- WORK ORDER:
Reproduce only this range: the line holding "Task: Click the 'Build" through the last line of the data below, both included, exactly, with no pictures.

BEGIN INFORMATION PROVIDED

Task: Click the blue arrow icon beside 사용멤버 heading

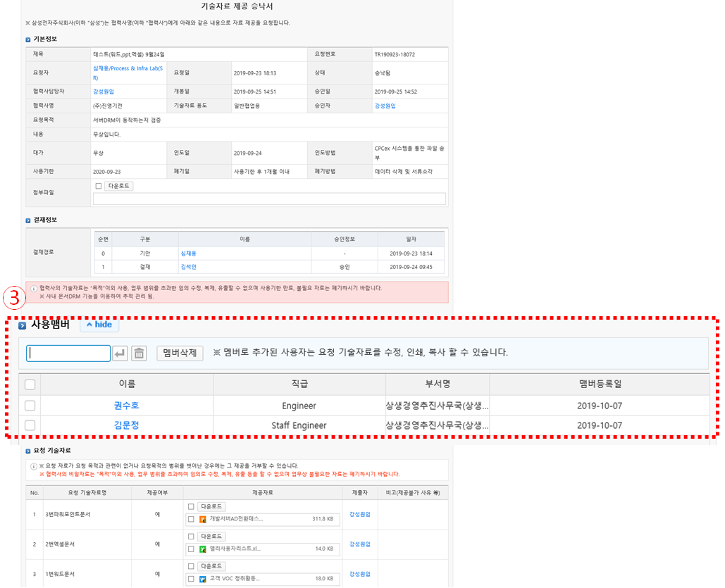Action: (22, 325)
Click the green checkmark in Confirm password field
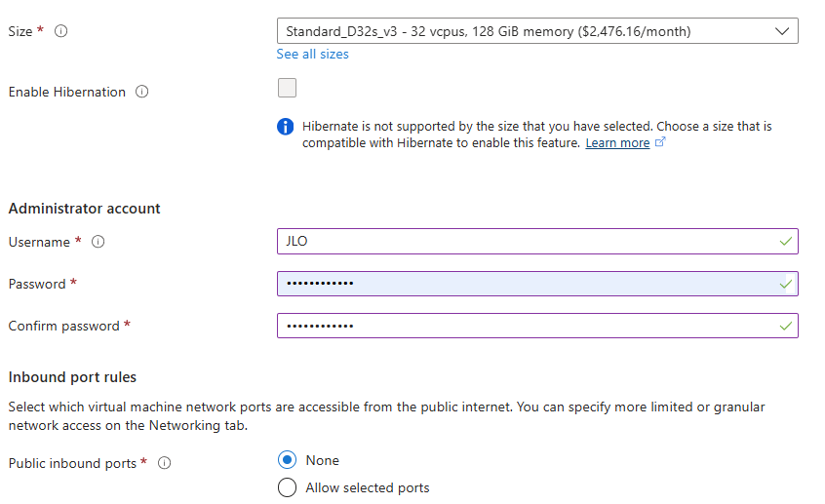The image size is (825, 504). [786, 327]
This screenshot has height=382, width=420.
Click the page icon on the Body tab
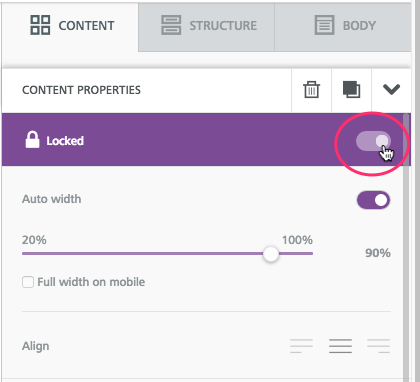[x=324, y=25]
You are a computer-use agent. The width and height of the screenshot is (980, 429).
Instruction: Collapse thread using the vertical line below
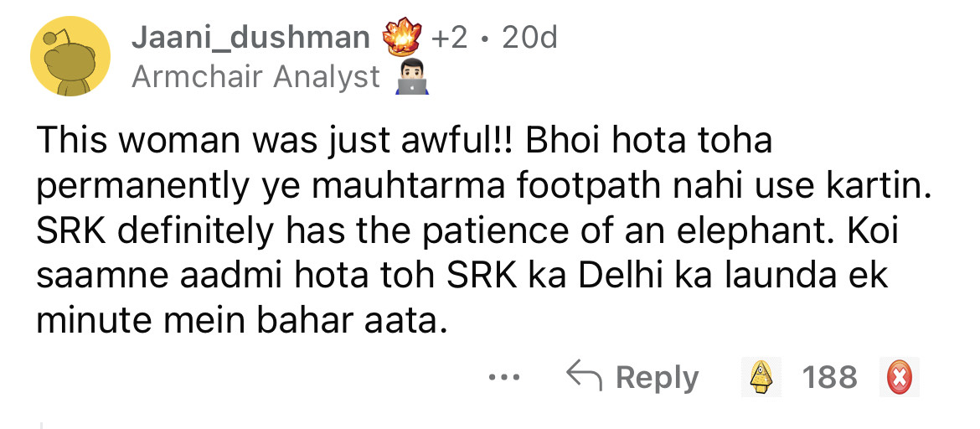tap(41, 426)
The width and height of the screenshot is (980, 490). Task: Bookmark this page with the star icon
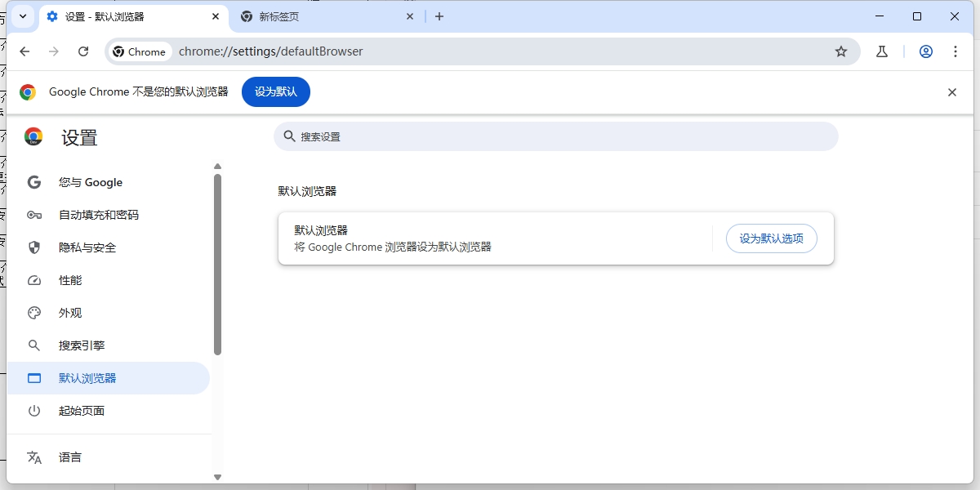(841, 51)
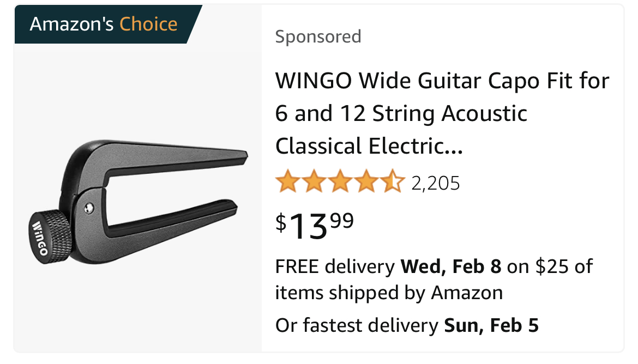This screenshot has height=364, width=638.
Task: Click the Sponsored label
Action: point(318,37)
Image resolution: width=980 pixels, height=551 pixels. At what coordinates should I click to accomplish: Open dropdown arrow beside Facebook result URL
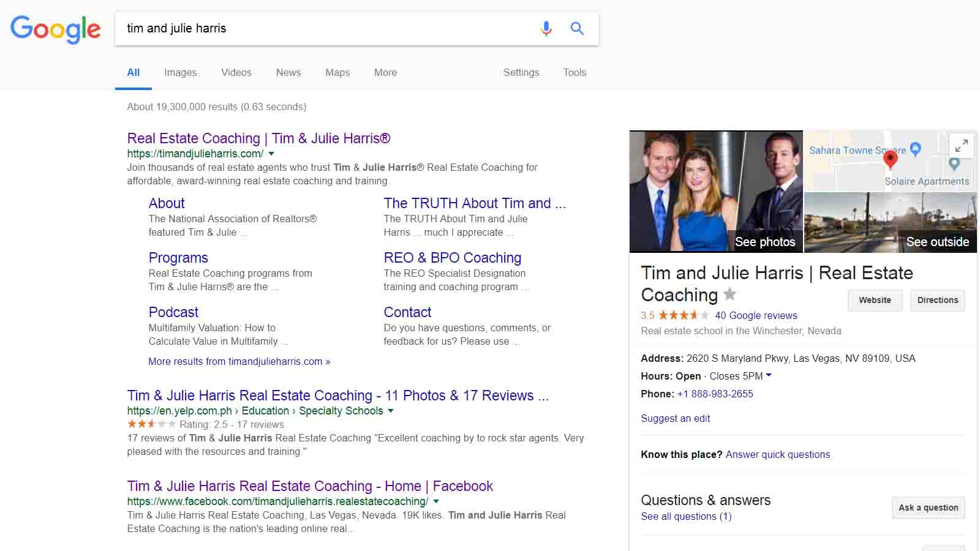click(x=436, y=501)
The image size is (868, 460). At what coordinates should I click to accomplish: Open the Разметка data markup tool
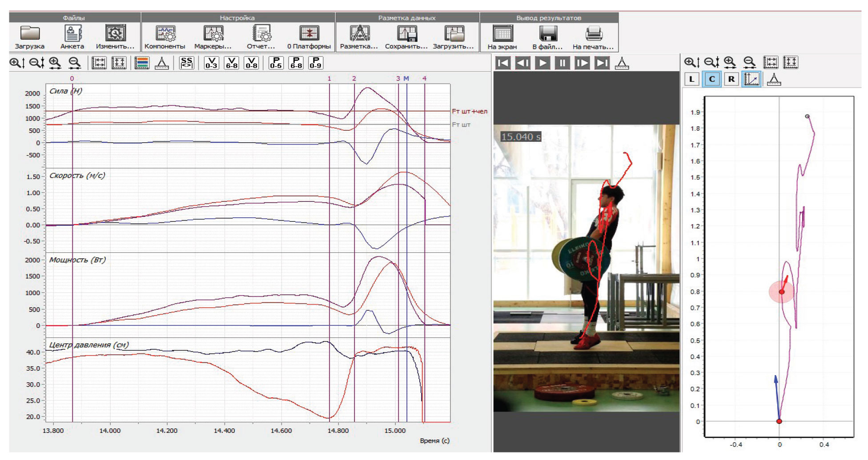click(359, 34)
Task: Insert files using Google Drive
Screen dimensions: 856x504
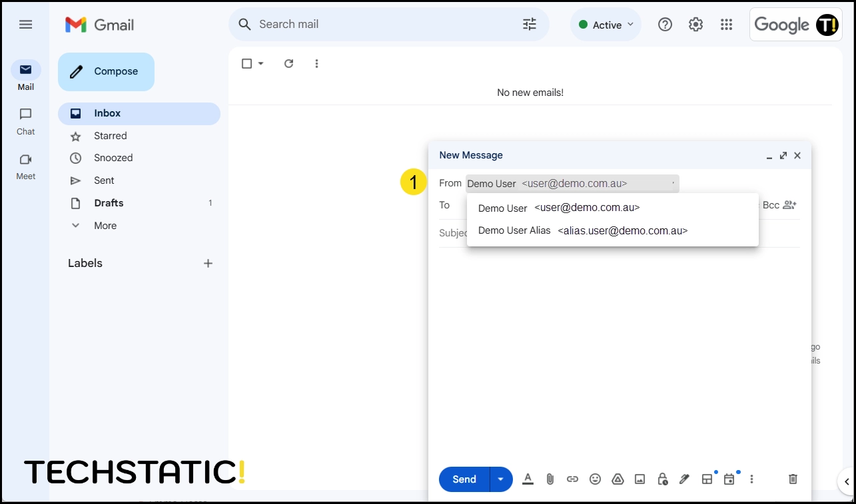Action: [618, 479]
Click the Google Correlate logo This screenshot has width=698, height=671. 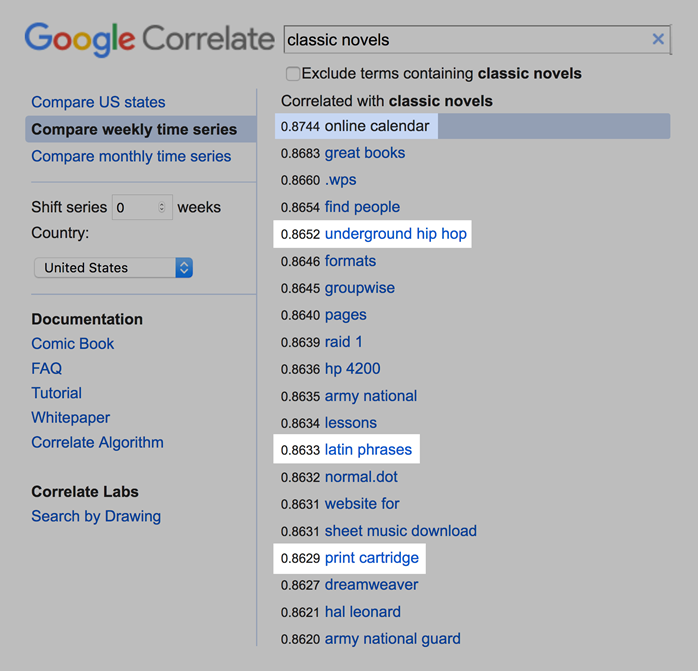pos(150,40)
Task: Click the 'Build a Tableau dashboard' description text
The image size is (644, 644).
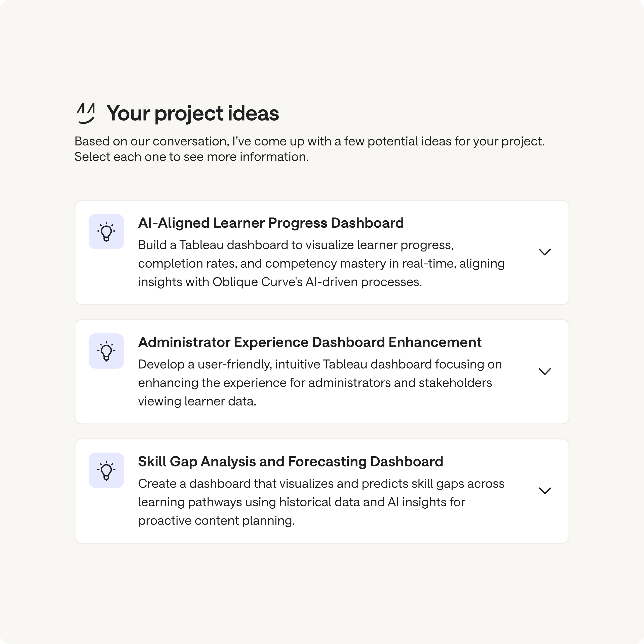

END INFORMATION PROVIDED

- YOUR RESPONSE:
Task: Click the 'Build a Tableau dashboard' description text
The image size is (644, 644).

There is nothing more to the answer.